* SET OF TASKS:
1 > Answer these from the article on the novel The Palace of Laughter:
(a) Who did the cover art?
(b) How many pages does the paperback edition have?
(c) What is the name of the orphan whose tale the novel tells?
2 > Pick up the article on the novel The Palace of Laughter after its final sentence and carry it on.

* TEXT PASSAGE:
The Palace of Laughter
- Author: Jon Berkeley
- Cover artist: Brandon Dorman (illustrator)
- Language: English
- Series: Wednesday Tales (Book 1)
- Genre: Fantasy novel
- Publisher: Julie Andrew Collection-Imprint of HarperCollins Publisher
- Publication date: 2006
- Publication place: USA
- Media type: Print (hardback & paperback)
- Pages: 464 pp (Paperback edition)
- ISBN: 978-0-06-075509-6 (USA paperback edition)
- OCLC: 144226745
- Preceded by: NA
- Followed by: The Tiger's Egg and The Lightning Key

= The Palace of Laughter =

2006 novel by Jon Berkeley

The Palace of Laughter, The Wednesday Tales #1 is a novel by Jon Berkeley, published in 2006. It tells the tale of an orphan named Miles Wednesday.

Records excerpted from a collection
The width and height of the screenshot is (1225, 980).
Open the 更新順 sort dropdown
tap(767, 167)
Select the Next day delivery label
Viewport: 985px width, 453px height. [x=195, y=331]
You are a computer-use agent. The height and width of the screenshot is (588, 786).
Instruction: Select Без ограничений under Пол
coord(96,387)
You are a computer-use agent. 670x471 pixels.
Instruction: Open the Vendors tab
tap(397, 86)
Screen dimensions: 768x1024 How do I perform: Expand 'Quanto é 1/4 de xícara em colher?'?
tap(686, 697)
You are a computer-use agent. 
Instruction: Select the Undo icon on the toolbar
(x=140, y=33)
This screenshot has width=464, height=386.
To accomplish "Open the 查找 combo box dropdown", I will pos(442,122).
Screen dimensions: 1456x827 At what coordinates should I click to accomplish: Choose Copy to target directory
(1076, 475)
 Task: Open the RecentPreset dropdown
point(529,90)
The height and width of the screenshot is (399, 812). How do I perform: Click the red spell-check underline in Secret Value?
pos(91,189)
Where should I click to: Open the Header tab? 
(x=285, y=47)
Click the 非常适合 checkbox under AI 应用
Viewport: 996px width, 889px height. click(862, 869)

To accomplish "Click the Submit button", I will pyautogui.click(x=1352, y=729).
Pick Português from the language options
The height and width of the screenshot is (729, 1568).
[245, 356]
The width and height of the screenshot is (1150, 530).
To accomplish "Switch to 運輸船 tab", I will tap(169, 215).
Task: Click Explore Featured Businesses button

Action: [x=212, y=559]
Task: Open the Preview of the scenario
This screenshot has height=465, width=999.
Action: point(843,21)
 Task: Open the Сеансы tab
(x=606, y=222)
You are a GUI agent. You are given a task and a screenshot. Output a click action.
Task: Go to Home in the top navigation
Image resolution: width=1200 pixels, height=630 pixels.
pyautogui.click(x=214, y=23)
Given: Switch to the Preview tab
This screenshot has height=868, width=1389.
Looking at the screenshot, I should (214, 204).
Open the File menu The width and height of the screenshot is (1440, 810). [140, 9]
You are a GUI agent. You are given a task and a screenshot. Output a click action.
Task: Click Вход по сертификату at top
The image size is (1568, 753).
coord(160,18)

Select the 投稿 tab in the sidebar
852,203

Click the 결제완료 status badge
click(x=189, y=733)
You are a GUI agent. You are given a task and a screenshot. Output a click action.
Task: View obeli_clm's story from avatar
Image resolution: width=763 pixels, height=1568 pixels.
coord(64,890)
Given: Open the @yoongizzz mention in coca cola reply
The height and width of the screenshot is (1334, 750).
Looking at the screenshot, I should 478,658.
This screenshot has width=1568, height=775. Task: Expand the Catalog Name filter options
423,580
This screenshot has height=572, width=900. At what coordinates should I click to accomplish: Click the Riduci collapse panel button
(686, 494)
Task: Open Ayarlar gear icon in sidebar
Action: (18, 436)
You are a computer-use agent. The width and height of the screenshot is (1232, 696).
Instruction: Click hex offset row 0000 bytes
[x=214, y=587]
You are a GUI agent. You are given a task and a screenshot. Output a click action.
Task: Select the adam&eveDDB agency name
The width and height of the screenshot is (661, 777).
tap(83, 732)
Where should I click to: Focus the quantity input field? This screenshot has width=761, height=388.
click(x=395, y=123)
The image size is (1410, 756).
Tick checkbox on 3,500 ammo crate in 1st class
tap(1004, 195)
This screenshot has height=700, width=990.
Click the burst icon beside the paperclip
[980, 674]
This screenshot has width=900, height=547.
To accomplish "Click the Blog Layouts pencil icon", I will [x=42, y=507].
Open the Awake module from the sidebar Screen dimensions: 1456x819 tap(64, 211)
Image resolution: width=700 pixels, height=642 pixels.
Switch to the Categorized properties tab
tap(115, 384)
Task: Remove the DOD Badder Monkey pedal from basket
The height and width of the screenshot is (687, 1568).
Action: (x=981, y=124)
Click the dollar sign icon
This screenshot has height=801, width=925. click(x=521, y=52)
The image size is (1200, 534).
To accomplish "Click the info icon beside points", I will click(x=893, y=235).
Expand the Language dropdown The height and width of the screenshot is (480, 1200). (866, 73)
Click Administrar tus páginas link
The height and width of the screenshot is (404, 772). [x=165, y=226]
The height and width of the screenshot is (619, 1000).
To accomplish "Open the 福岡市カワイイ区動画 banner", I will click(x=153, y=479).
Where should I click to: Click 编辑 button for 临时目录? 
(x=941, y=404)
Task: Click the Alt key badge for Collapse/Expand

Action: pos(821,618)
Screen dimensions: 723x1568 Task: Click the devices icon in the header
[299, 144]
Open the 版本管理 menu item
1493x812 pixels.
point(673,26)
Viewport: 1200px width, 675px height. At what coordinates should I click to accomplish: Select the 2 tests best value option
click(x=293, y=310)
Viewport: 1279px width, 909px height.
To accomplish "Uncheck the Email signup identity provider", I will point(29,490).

* WRITTEN ANSWERS:
1 >
(a) Brandon Dorman
(b) 464
(c) Miles Wednesday

2 >
==Plot==
Miles Wednesday, an orphan boy who has recently escaped from the cruel Pinchbucket's orphanage, is the only one who witnesses the arrival of the Circus Oscuro in town one night. He is promptly visited by a tiger with the ability to talk; he considers making Miles his next meal, but leaves him alone after he "smells the circus in him". Miles, who has never even been to a circus before in his life, wonders what he could mean.

The next evening, Miles sneaks into the circus to find the tiger and watches some of the show from behind the bleachers. He sees a small girl performing acrobatic stunts fall from the top of the tent and tries to catch her. She sprouts wings, however, and flies to safety. Miles' act of bravery results in him being kicked out by the ringmaster's right-hand man, Ghengis. Miles stays hidden and sees the acrobat, who calls herself "Little", being tied up and taken back to her wagon when the show ends. Miles introduces himself and tries to steal the keys to rescue her, but is caught by the ringmaster, the Great Cortado. Miles pretends that he is interested in joining the circus and steps outside to prepare a "disappearing act". Angered at being tricked and losing one of his stars, Cortado unleashes a monstrous beast called The Null to chase after Little and Miles. The two children barely escape.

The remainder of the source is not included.